5. The operating mechanism of claim 4, wherein the bearing shaft is supported with a first end of the bearing shaft and a first bearing element of the operating mechanism at a first side of the overload protector housing facing the cooking chamber of the cooking appliance and with a second end of the bearing shaft and a second bearing element of the operating mechanism at a second side of the overload protector housing opposite the first side, and

wherein the first and second bearing elements are each configured to reduce friction as compared to if the bearing shaft were supported directly on the overload protector housing.

6. The operating mechanism of claim 5, wherein the bearing shaft has an external thread on the second end of the bearing shaft, and

wherein the adjusting element comprises an adjusting nut having an internal thread corresponding to the external thread.

7. The operating mechanism of claim 4, wherein the toothed disk and the drive fork are disposed between the spring and the adjusting element.

8. The operating mechanism of claim 1, wherein the overload protection device is configured so as to compensate both for the sliding support being incorrectly operated toward a retracted position thereof and for the sliding support being incorrectly operated toward an extended position thereof.

9. The operating mechanism of claim 1, wherein the overload protection device is mounted to the housing of the cooking appliance via the operating mechanism such that the adjusting element is directly accessible from outside.

10. A cooking appliance, comprising:

a housing;

a cooking chamber disposed in the housing and bounded by cooking chamber walls;

a cooking chamber door movable back and forth between a closed position and an open position for closing a cooking chamber opening of the cooking chamber in the closed position of the cooking chamber door and for access to the cooking chamber via the cooking chamber opening in the open position of the cooking chamber door; and

a sliding support mounted on at least one cooking chamber wall of the cooking chamber walls and configured to support a separate accessory of the cooking appliance configured to receive food to be cooked, the sliding support being automatically movable back and forth, by the operating mechanism of claim 1 between a retracted position, in which the sliding support is fully received in the cooking chamber, and an extended position, in which the sliding support is at least partially extended out of the cooking chamber.

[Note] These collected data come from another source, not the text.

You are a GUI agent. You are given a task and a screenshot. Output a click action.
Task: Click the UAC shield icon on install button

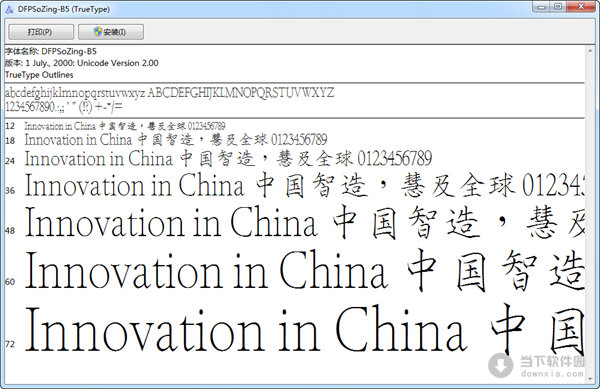(x=98, y=32)
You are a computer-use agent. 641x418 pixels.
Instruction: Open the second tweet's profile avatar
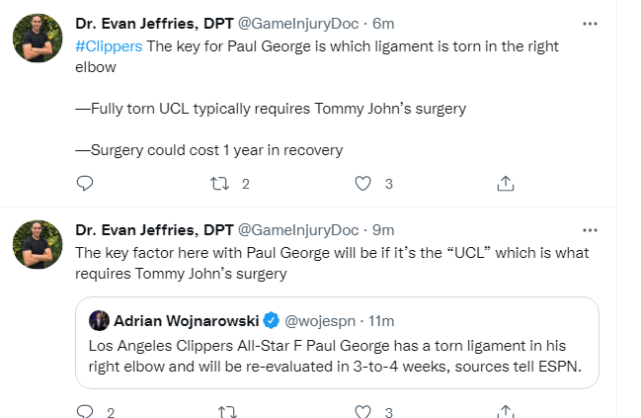pyautogui.click(x=37, y=247)
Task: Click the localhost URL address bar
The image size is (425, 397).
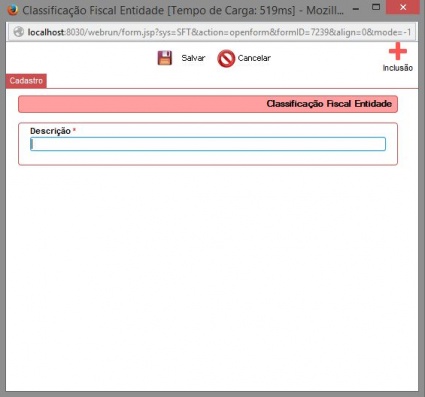Action: [219, 32]
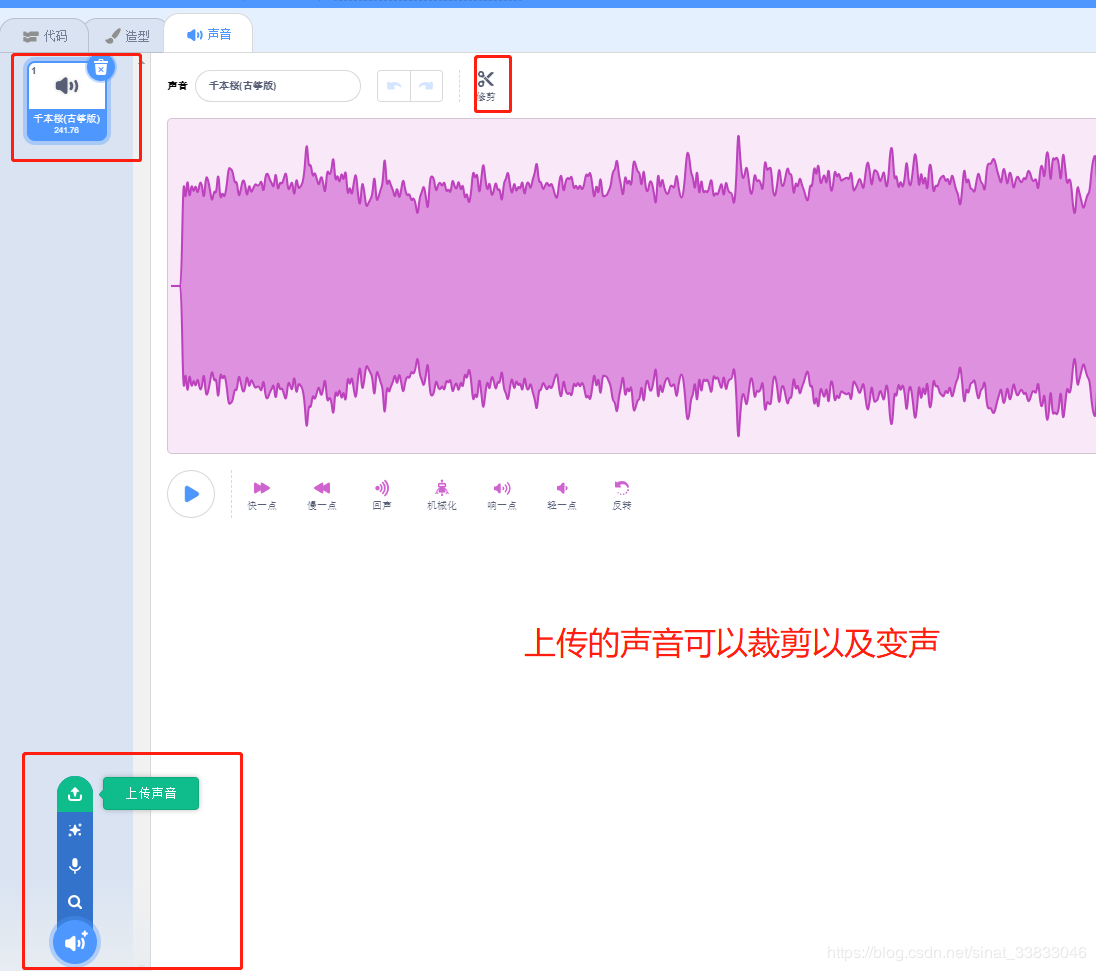The image size is (1096, 971).
Task: Select the 裁剪 trim scissors tool
Action: click(x=487, y=82)
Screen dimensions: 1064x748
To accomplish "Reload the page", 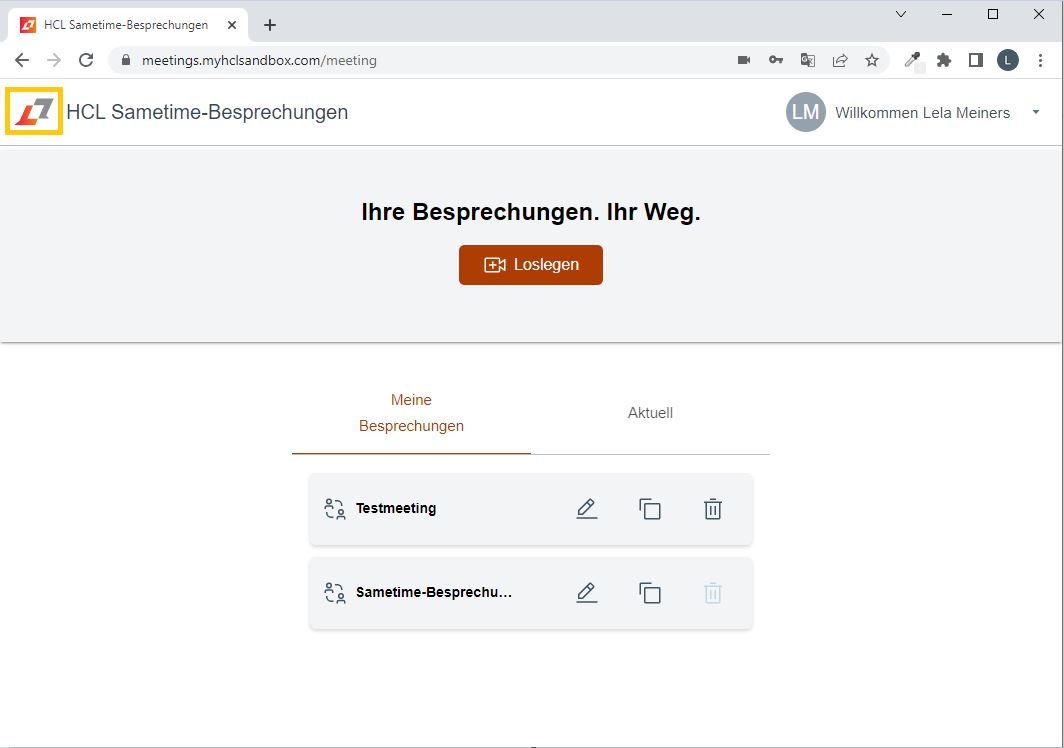I will (x=86, y=60).
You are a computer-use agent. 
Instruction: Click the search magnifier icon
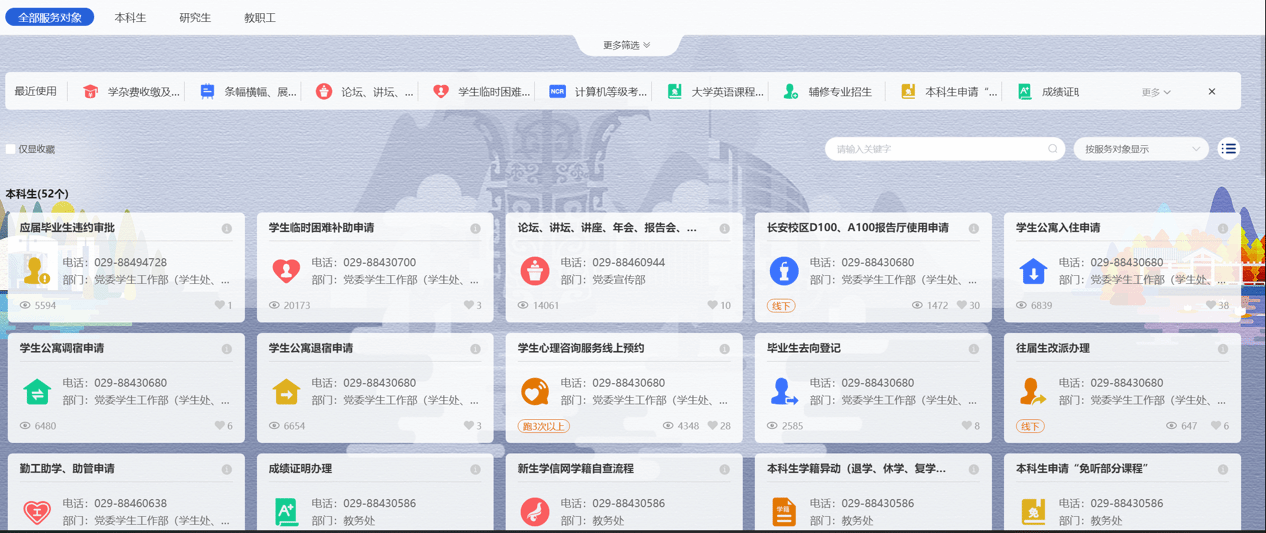tap(1053, 149)
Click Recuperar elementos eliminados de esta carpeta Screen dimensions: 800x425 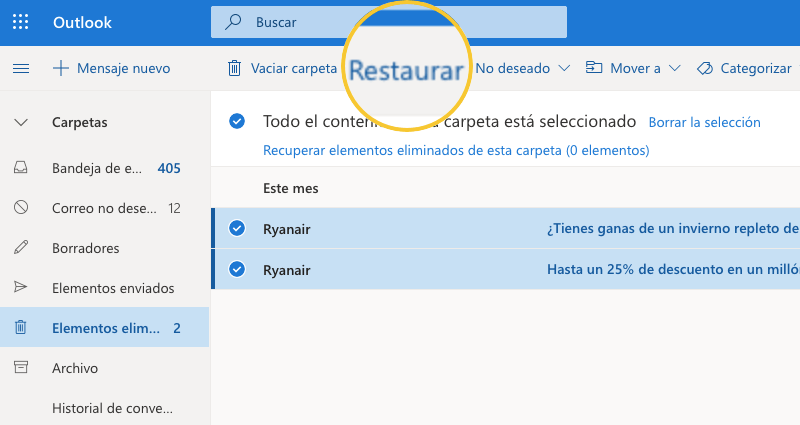[455, 151]
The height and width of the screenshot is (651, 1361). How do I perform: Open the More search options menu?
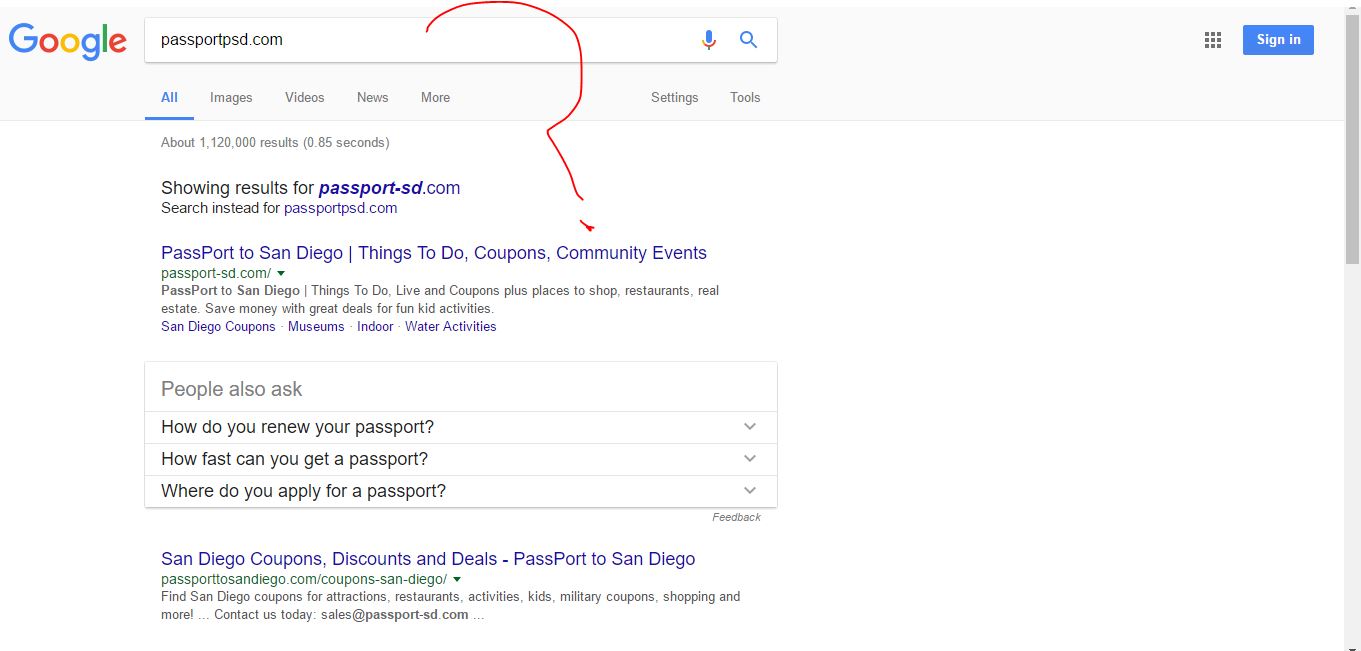pos(435,97)
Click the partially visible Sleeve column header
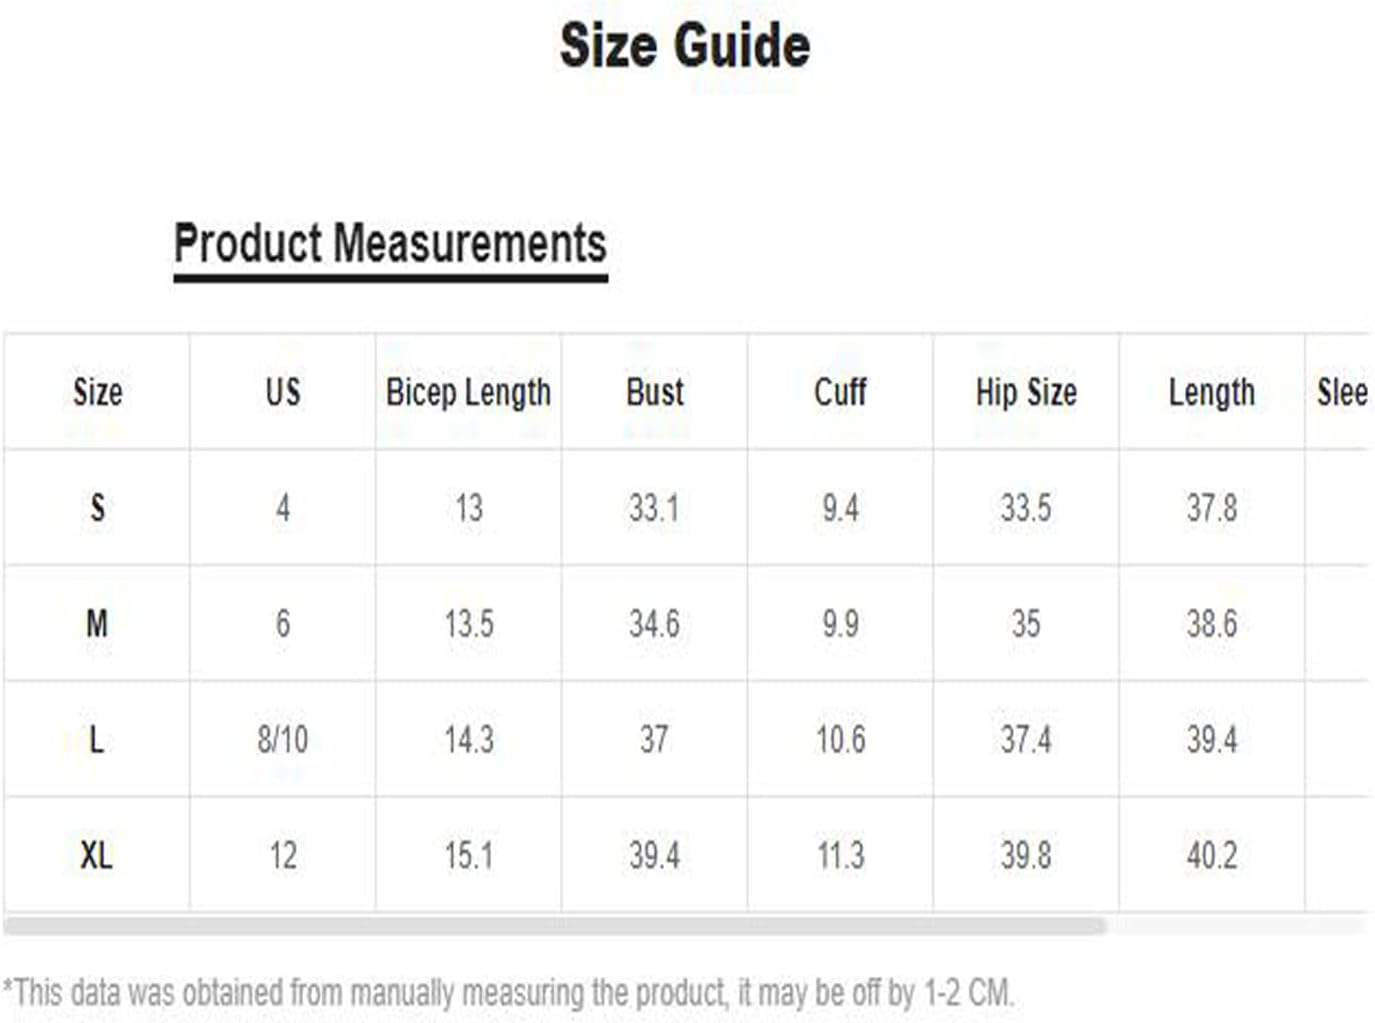The width and height of the screenshot is (1375, 1023). (x=1342, y=391)
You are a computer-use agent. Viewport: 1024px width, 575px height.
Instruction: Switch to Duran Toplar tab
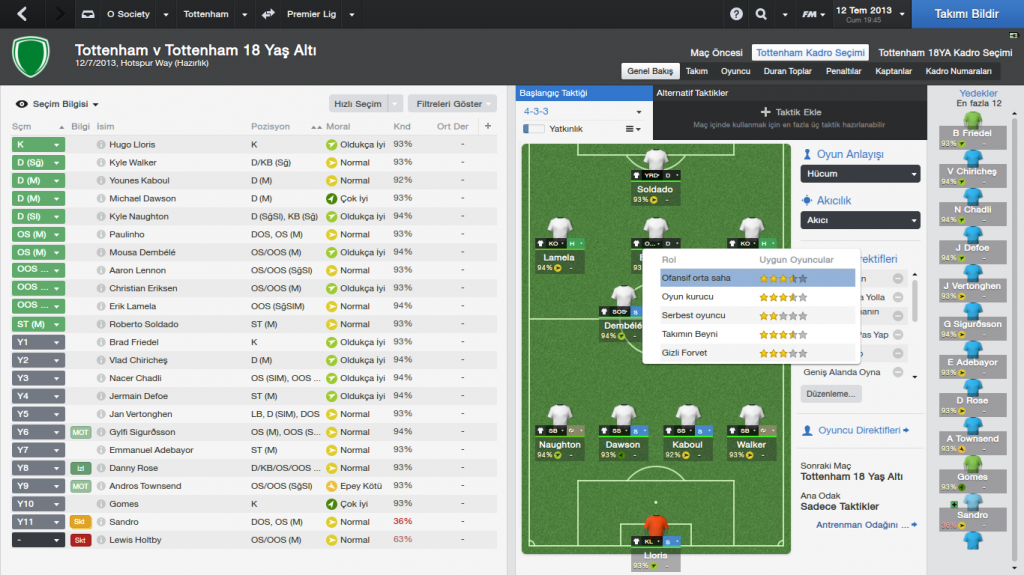pyautogui.click(x=788, y=71)
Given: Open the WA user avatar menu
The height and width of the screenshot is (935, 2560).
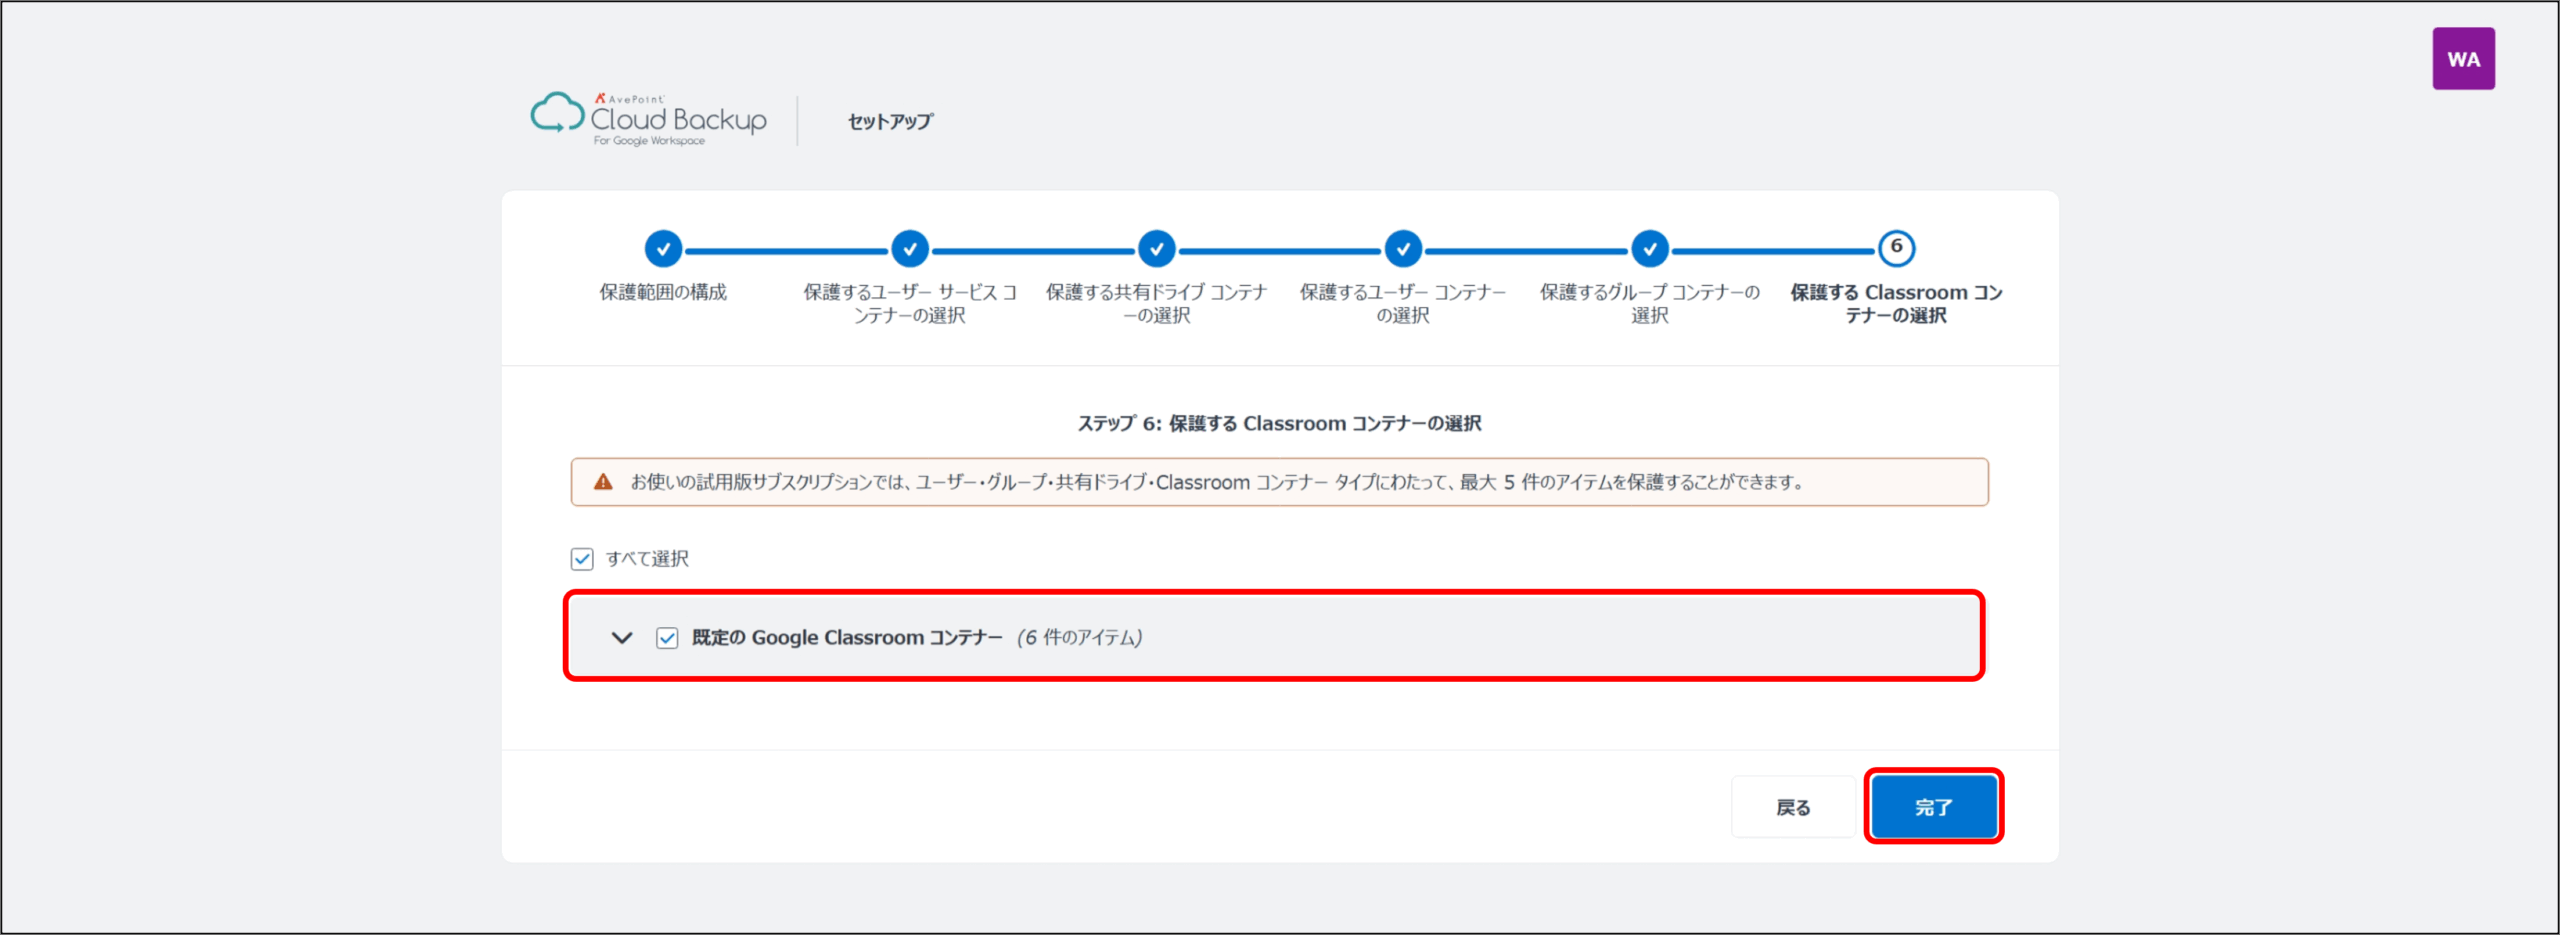Looking at the screenshot, I should pos(2462,59).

11. The cooking appliance of claim 10, wherein the operating mechanism has a drive unit configured to generate a torque, the drive unit being disposed outside the cooking chamber and mechanically coupled to a hinge of the cooking chamber door, a drive shaft torque-transmittingly connected to the drive unit and substantially sealingly extending through one of the cooking chamber walls, and a drive rod torque-transmittingly connected to the drive shaft and force-transmittingly connected to the sliding support, the overload protection device comprising an integral part of the drive unit.

12. The operating mechanism of claim 4, wherein a friction and/or interlock liner having the first contact surface or the second contact surface is non-rotatably disposed on the drive fork or on the toothed disk.

13. The operating mechanism of claim 5, wherein the second bearing element is configured to interlockingly connect the drive fork to the bearing shaft.

14. The operating mechanism of claim 13, wherein the bearing shaft has a contour configured to interlockingly engage with the second bearing element and the toothed disk.

15. The operating mechanism of claim 7, wherein the spring comprises at least one disk spring.